**Trecho do documento:**
24 de fev. de 2011

CORPO DO SERMÃO DA MONTANHA: A piedade autêntica (Mt 6, 1-18)


Esta secção do corpo do sermão fala das práticas que estruturam a piedade judaica e cristã - a esmola, a oração e o jejum - realçando a importância da nossa disposição interior na prática. Inicia-se com uma tese em Mt 6, 1: “Guardai-vos de fazer as vossas boas obras (…) para serdes notados (…)” As boas obras referem-se à justiça, que se deve manifestar na fidelidade à observância das três práticas. A tese é ilustrada em seguida, numa explicação de como nos devemos comportar quando damos esmola, oramos ou jejuamos. O Pai Nosso é mais do que apenas parte da explicação da oração: este ocupa o centro do Sermão, pois esclarece ao mesmo tempo a parte que o precede – a nova justiça – sobre o horizonte da vontade do Pai, que se segue – o chamamento a uma confiança filial.

A esmola (Mt 6, 2-4)
A esmola deve ser praticada no segredo, não procurando uma recompensa no reconhecimento social, mas procurando sim e só a apreciação do Pai.
A esmola também era denominada de justiça pelos sábios judeus, tendo o valor do sacrifício que apaga os pecados aos “olhos” de Deus (Tb 12, 8-9).
A palavra “hipócrita” refere-se à pessoa cujos actos não correspondem ao seu pensamento.

A oração (Mt 6, 5-8)
A oração deve ser simples e humilde, sem ostentar a piedade, procurando ser notado, e sem repetições de fórmulas que teriam a intenção de pressionar a divindade, como era feito em muitos cultos pagãos. A oração deve ser discreta e de total entrega a Deus.
O jejum (Mt 6, 16-18)
O jejum era praticado no AT, muitas vezes, como forma de luto e como forma de se reconhecer pecador (Lv 16, 29-31). Mas quem o faz deve mostrar sinais de alegria e não mostrar o seu sofrimento, procurando assim uma exibição de ascetismo, para ter a admiração de outros.

A ideia-chave da abordagem das três práticas de piedade é a de que, se procurarmos a nossa recompensa na visibilidade dos outros, já a recebemos com o reconhecimento social. Assim, a piedade que exercemos não é autêntica: só o é quando a prática é feita em segredo, um segredo entre nós e o Pai. Jesus recomenda, assim, a verdade e a unidade interior da pessoa na manifestação da piedade.

O Pai-Nosso (Mt 6, 9-15)
Embora as orações mais apreciadas fossem as orações de louvor, Jesus ensina os seus discípulos a pedir, pois o Pai-Nosso é uma oração de súplica dirigida ao Pai. Porquê? Porque aquele que reza o Pai-Nosso descobre que não vive apenas do que produz, e que o seu destino não depende só de si, mas antes daquele que dá: Deus. O crente pode pedir na maior e total confiança porque Deus Pai dá sem discrição e sem medida, porque ama-nos como um Pai ama os seus filhos. Lendo, frase a frase:

“Pai nosso, que estás no Céu,”
Esta afirmação não pretende localizar Deus, mas dizer que o Senhor do Céu está, simultaneamente, perto de nós.

**Instruções:**
Com base no texto sobre o Sermão da Montanha, explique em uma a três frases por que Jesus ensina os discípulos a pedir no Pai-Nosso, embora as orações de louvor fossem as mais apreciadas.

**Dados fornecidos:**
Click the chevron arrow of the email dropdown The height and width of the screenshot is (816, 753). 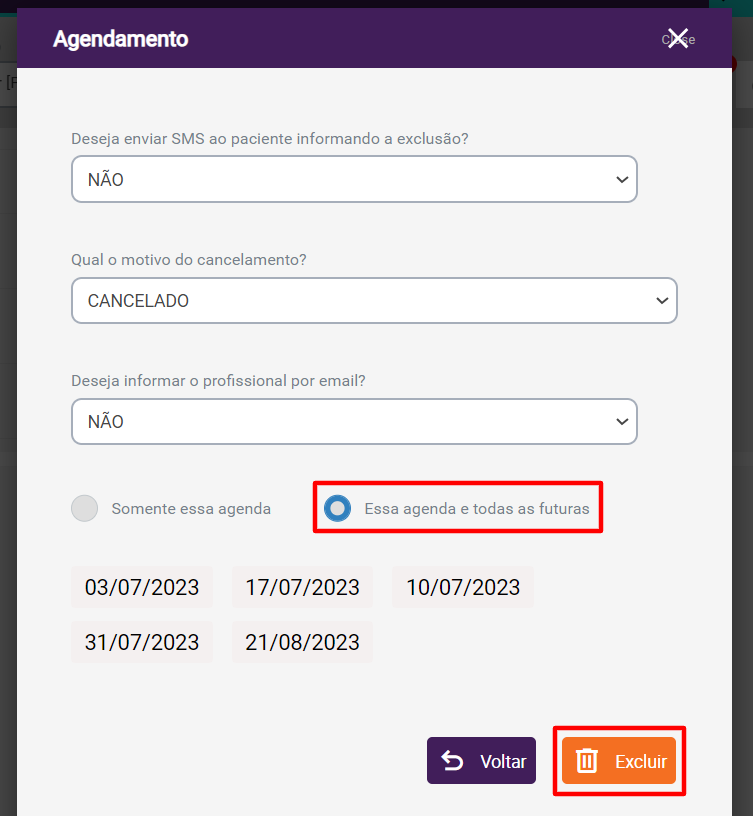click(x=622, y=422)
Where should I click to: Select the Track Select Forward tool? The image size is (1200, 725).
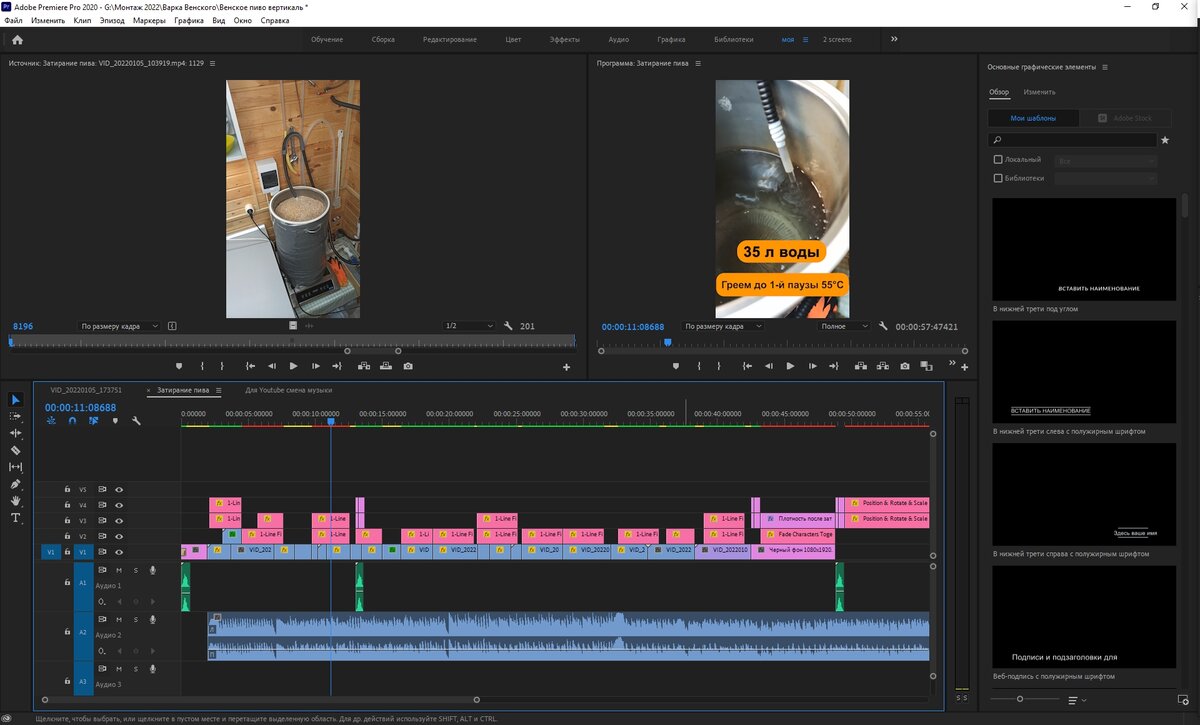[x=15, y=417]

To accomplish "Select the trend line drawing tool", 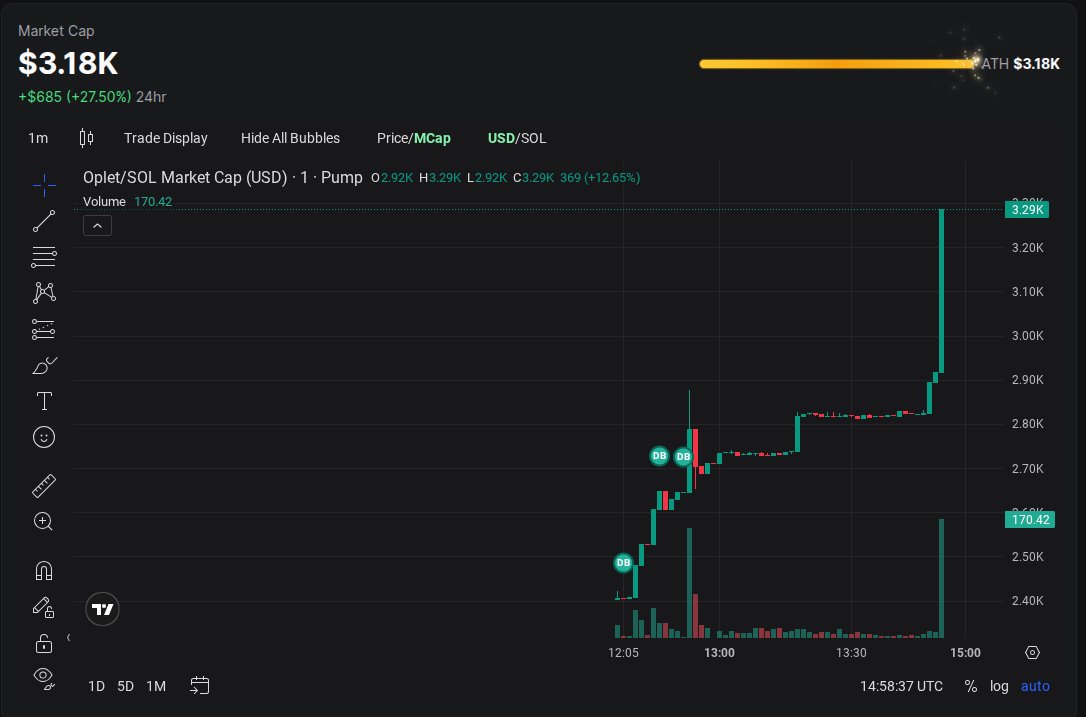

**Resposta:**
O Pai-Nosso é uma oração de súplica dirigida ao Pai. Quem o reza descobre que não vive apenas do que produz e que o seu destino não depende só de si, mas de Deus, que é quem dá.